"What our work shows is how a complex in the center of the cell, the ER-Golgi interaction region, controls plasma membrane cholesterol, which is essential for many cellular functions, if not essential for multicellular life," says Professor Gisou van der Goot at EPFL's School of Life Sciences. Her group, working with the group of Giovanni D'Angelo at EPFL, have published a study uncovering how pathogens exploit a key cellular process to intoxicate cells.
Since pathogens have evolved to hijack many of their hosts' cellular processes, studying host-pathogen interactions help us better understand fundamental biological processes. Here, the scientists found that the interaction between two key organelles in the cell, the endoplasmic reticulum and the Golgi apparatus, is essential to control which lipids are at the cell membrane. Both organelles play essential roles in synthesizing new proteins and their transport within the cell.

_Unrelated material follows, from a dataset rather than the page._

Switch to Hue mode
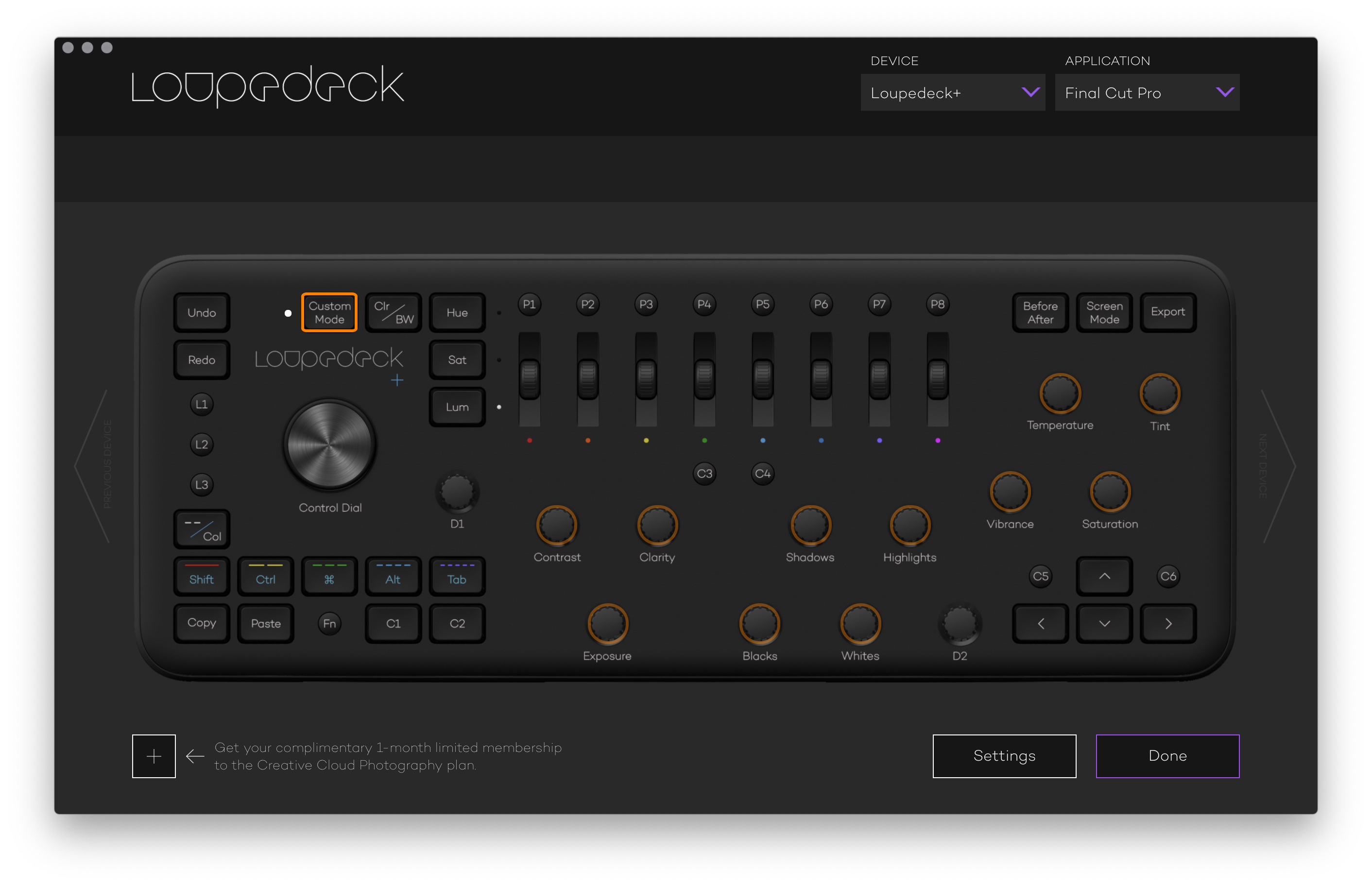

The researchers set out to find which proteins are important for the toxin from the anthrax bacterium Bacillus anthracis to enter the cell. To do this, they screened a library of 1500 genes that are normally involved in organizing the cell's organelles as well as its membrane.
Anthrax infection and ER-Golgi contact sites
The anthrax toxin is made up of three subunits, a Protective Antigen that allows it to bind receptors on the target cell, and two enzymatic subunits, the lethal factor and the edema factor, which are what actually cause damage to the cell.
When secreted, the Protective Antigen binds two receptors on the cell's membrane. It is then cut up by Furin, an enzyme, and finally associates with other Protective Antigens to form a pore. This pore allows the lethal and edema factors to enter the cell, where they wreak havoc. Although this process is fairly well mapped out, we don't know which molecules within the cell facilitate all its steps.
From anthrax to biological discovery
The data from the screened genes landed on two genes and their proteins, called TMED2 and TMED10, both of which are located at the ER-Golgi contact sites, a very unexpected location when studying a toxin that comes from the outside of the cell.
When the scientists downregulated the genes of TMED2 and TMED10, the anthrax toxin lost its ability to form pores. Further, in-depth analysis uncovered something new in terms of basic cell biology: that the two proteins organize large protein supercomplexes at ER-Golgi membrane contact sites, which are responsible for the transfer of cholesterol between the two organelles. If this transfer does not occur, cholesterol never gets to the membrane of the cell, and is instead stored in fat droplets.
"Overall, this study of anthrax intoxication led to the discovery that lipid compositional remodeling at ER-Golgi interfaces fully controls the formation of functional membrane nanodomains at the cell surface," conclude the study's authors.